In just ten minutes, Bradley Hayes saved his college career.
During last year’s Round of 32 NCAA tournament game against Eastern Washington, Georgetown Head coach John Thompson III was forced to put the seldom-used seven-footer into the game, after big men Joshua Smith and Mikael Hopkins each picked up two quick fouls. The presence of Hayes, a perennial benchwarmer, didn’t instill much confidence in Hoya fans; heading into the tournament, the junior had committed more fouls in his career than he had scored points. As he shuffled onto the court, the reaction of the game’s announcers mirrored that of the Georgetown faithful: this wasn’t going to end well.
Hayes, however, had other plans. Two offensive rebounds produced two easy scores for the 275-pound center, a surprising spurt of production that had color commentator Reggie Miller at a loss for words. Hayes added four more points and four more rebounds to close out the first half, sparking a 28-12 run for the Hoyas that would prove to be the difference in the game. Hayes wouldn’t see the court in the second half, but his message to Hoya fans was clear: I’m not done yet.
“That was just a small image of what I can do,” Hayes said. “I can do a lot better and a lot more. So now I just try and go out in the season and show it.”
Hayes’ coaches and teammates also viewed the Eastern Washington game as a major turning point in the center’s development.
“Being quite honest, he played well in the NCAA Tournament,” Thompson said. “And he hasn’t stopped, so it’s kind of like an ‘a-ha” moment.”
“He’s had a great summer, and in practice he’s been killing,” said sophomore forward Isaac Copeland. “Scoring in the paint, clearing the rim, doing what we need out of a seven-foot big man right now.
Hayes’ rapid improvement will certainly be put to test this season, as the senior will be tasked with anchoring a Georgetown frontcourt that has very little depth. With Smith and Hopkins lost to graduation and Louisville transfer Akoy Agau out for the season with a torn ACL, only Hayes, freshman Jessie Govan, and unproven sophomore Trey Mourning, are available to play down low. As a result, Hayes committed himself this offseason to improving his defense and his rebounding, two skills that will have to be consistently on display for the Hoyas to be able to compete in the hard-nosed Big East Conference.
“They need me as a presence down low and they need me on the boards heavy,” Hayes said. “I’m ready to step up for that role.”
Senior D’Vauntes Smith-Rivera is also confident that his teammate and fellow team captain is up for the challenge.
“Our expectations for Bradley are very high,” Smith-Rivera said. “Seeing his growth over the summer, it was tremendous. I’m excited to be playing with him finally, consistently, as a peer and brother of mine…He talks about people not recognizing him or knowing what he could bring to the table. Well I told him just wait, they’ll see.”

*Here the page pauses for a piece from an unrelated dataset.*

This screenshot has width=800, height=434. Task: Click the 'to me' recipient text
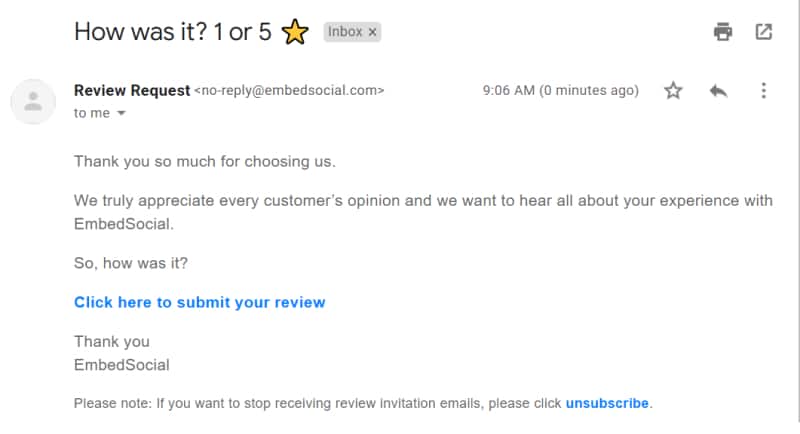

Cautious optimism aside, however, Hayes remains a wholly unproven commodity. The senior has never played more than 13 minutes in a single game and has showcased a bad habit for fouling, averaging .77 fouls per game during his career despite only playing for an average of 4.1 minutes per game. The importance of just staying on the court for long stretches of time is something Hayes has focused on.
Hayes’ gradual development as a post player is a process that should look familiar to Georgetown fans. Before Hayes, former Hoyas Roy Hibbert and Henry Sims also struggled to excel in their early years, only to blossom into legitimate NBA prospects at the back end of their time on the Hilltop. John Thompson III recognizes Hayes’ place in this lineage, but emphasized that the Jacksonville, Florida, native remains unique, especially compared to Sims.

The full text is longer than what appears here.